***** Document text *****

问题
I want to calculate the distance a node to the root dtr
. All I have is a vector, that contains the parent node id for each node rel
(in this example id == 7
is root):
library(tidyverse)
tmp <- tibble(
id = 1:12,
rel = c(2,7,4,2,4,5,7,7,10,8,7,7)
)
In the end I'm looking for this result:
tmp$dtr
[1] 2 1 3 2 3 4 0 1 3 2 1 1
So far I was able to write the following algorithm until I got stuck when trying to reference a different row in my code.
The algorithm should work like this (Pseudocode):
- If not root, increment
dtr
:if(!equals(tid,trel)): dtr = dtr+1
- Change
tid
totrel
:tid = trel
- Change
trel
to to therel
value whereid == trel
- If any
!equals(tid,trel)
GOTO 1., else END
First I added 2 helper columns to store temporary information:
tmp <- tmp %>%
mutate(
tid = id,
trel = rel,
dtr = 0
)
The first two steps in the algorithm work like this:
tmp <- tmp %>%
mutate(
dtr = if_else(
!equals(tid,trel),
dtr + 1,
dtr
),
tid = trel
)
The 3rd step I'm not sure about.... I tried to achieve it with the following code, but that does not work:
tmp <- tmp %>%
mutate(trel = rel[id == .$tid])
The result is (of course) wrong:
tmp$rel
[1] 7 7 7 7 7 7 7 7 7 7 7 7
But why not this? (Should be the right solution when running 3. the first time):
[1] 2 7 2 7 2 4 7 7 10 8 7 7
The 4th step is done by checking if I have more than one unique value in trel:
while(length(unique(tmp$trel)) > 1){
...
}
Thus the full algorithm should somewhat look like this:
get_dtr <- function(tib){
tmp <- tib %>%
mutate(
tid = id,
trel = rel,
dtr = 0
)
while(length(unique(tmp$trel)) > 1){
tmp <- tmp %>%
mutate(
dtr = if_else(
!equals(tid,trel),
dtr + 1,
dtr
),
tid = trel
)
### Step 3
}
tmp
}
Any idea how to solve this or a simpler solution? Thanks in advance!
回答1:
This is basically already implemented in the tidygraph
package. If you are going to be working with graph-like data with the tidyverse you should look there first. you can do
library(tidygraph)

***** Given information *****

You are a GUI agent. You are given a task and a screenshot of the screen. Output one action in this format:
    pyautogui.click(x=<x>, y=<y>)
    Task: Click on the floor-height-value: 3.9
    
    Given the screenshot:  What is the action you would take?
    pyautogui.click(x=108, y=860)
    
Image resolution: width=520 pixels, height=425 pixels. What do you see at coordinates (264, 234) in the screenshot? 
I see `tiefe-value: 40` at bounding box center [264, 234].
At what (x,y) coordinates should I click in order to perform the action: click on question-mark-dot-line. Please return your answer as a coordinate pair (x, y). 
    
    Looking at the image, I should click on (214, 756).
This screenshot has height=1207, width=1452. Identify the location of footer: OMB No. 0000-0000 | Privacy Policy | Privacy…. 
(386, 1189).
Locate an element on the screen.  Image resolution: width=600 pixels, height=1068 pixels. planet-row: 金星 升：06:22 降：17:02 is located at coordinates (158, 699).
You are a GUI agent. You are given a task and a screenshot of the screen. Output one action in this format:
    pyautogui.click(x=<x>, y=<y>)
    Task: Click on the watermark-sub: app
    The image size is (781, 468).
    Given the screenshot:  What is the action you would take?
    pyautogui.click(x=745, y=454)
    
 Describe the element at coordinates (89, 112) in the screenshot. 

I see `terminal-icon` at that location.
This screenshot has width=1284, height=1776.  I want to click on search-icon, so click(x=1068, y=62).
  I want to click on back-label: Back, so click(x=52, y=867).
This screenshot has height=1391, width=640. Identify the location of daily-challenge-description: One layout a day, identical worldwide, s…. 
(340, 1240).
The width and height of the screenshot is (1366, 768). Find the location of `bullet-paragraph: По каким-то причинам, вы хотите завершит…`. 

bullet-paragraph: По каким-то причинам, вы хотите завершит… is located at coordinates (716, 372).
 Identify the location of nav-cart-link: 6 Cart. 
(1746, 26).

*****

Work task A -
Name every R function called inside the body of get_dtr in the R forum thread.
Work task B -
In the R forum thread, why does the reply point the asker to the tidygraph package?
Work task C -
Reproduce the stretch of the R forum thread from "The 3rd step" through "rel[id == .$tid])".

Response area A -
mutate, if_else, equals, length, unique

Response area B -
The reply says the calculation the asker wants is basically already implemented in tidygraph. It adds that anyone working with graph-like data in the tidyverse should look there first.

Response area C -
The 3rd step I'm not sure about.... I tried to achieve it with the following code, but that does not work:
tmp <- tmp %>%
mutate(trel = rel[id == .$tid])